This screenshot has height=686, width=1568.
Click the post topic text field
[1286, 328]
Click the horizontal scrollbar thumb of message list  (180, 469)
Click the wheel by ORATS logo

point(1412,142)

------------------------------------

[WHAT IS BEING ASKED] Extract the data exactly as given.

[EXERCISE OUTPUT]
This screenshot has height=686, width=1568.
Click the post topic text field
[1286, 328]
Click the horizontal scrollbar thumb of message list  (180, 469)
Click the wheel by ORATS logo

point(1412,142)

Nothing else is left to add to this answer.